Venezuela : un haut dirigeant de l'opposition arrêté peu après sa libération
Juan Pablo Guanipa, dirigeant de l'opposition vénézuélienne et proche de la lauréate du prix Nobel de la paix Maria Corina Machado, a été arrêté lundi, quelques heures après sa sortie de prison, à la demande du parquet qui a estimé qu'il avait enfreint les conditions posées à sa libération.
"Le ministère public rappelle que les mesures décidées par les tribunaux sont subordonnées au strict respect des obligations imposées" à M. Guanipa, a expliqué le parquet dans un communiqué, en référence notamment à une interdiction de parler publiquement de son cas.
Le parquet a demandé à la justice que cet ancien vice-président du Parlement de 61 ans soit soumis "à un régime de résidence surveillée".
Après sa libération dimanche après-midi, M. Guanipa s'était rendu à moto devant plusieurs prisons de Caracas, y retrouvant des proches de prisonniers politiques et échangeant avec la presse.

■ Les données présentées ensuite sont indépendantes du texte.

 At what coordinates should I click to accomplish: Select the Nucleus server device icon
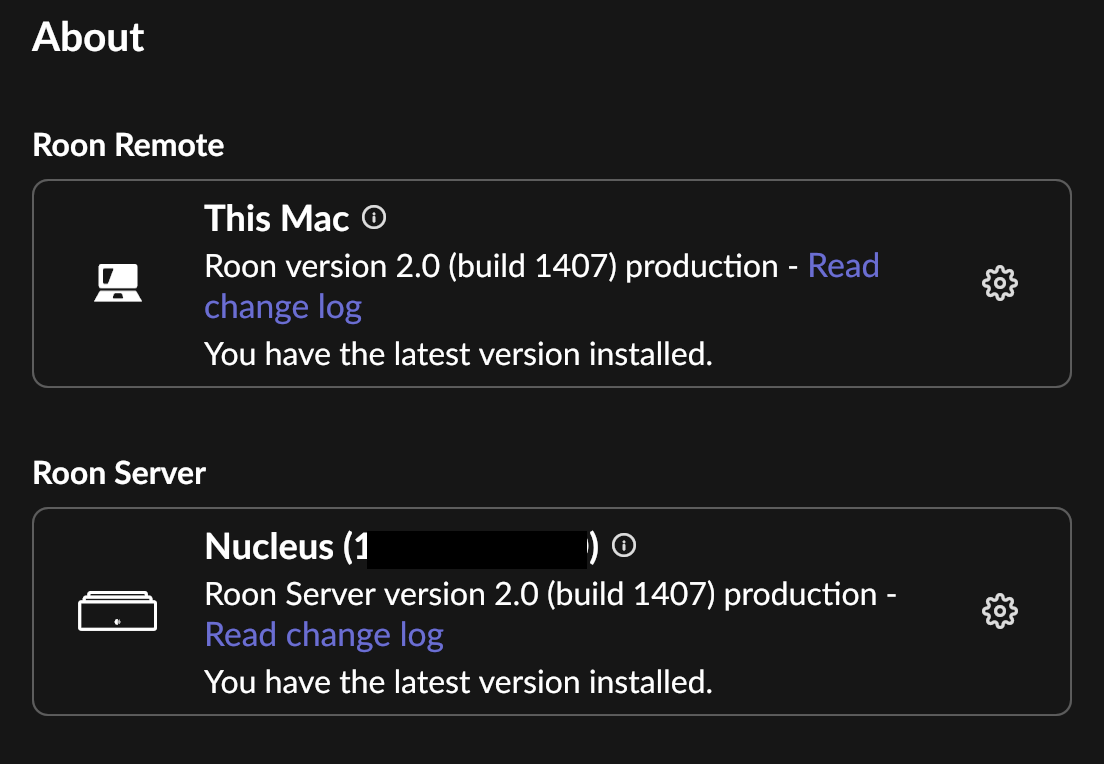click(x=117, y=611)
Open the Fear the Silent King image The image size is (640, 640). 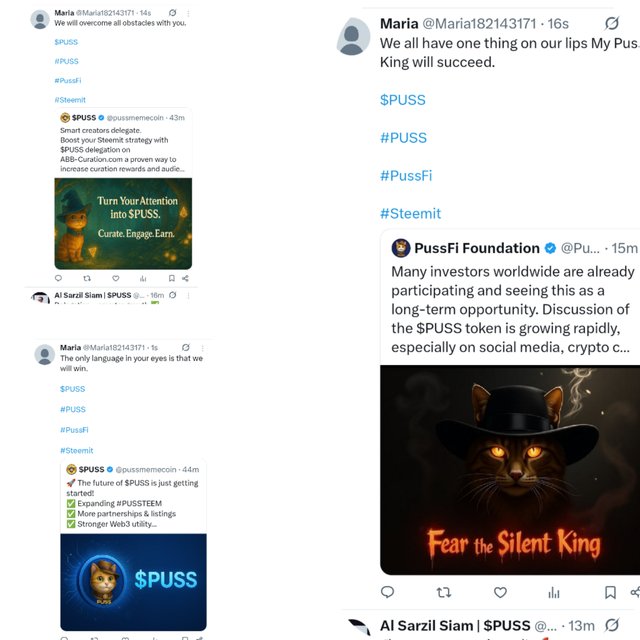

Il y a dénoncé le résultat de l'élection présidentielle de 2024 qui avait permis la reconduction du socialiste Nicolas Maduro, privant l'opposition de la victoire grâce à des fraudes, selon cette dernière.
Dans des déclarations à l'AFP, l'opposant a ainsi appelé au "respect de la volonté du peuple vénézuélien" et à de nouvelles élections : "(...) Le 28 juillet 2024, le peuple s’est exprimé, il y a eu une décision populaire. Respectons-la, c’est le minimum. Tu ne veux pas la respecter ? Alors allons à un processus électoral", a déclaré M. Guanipa.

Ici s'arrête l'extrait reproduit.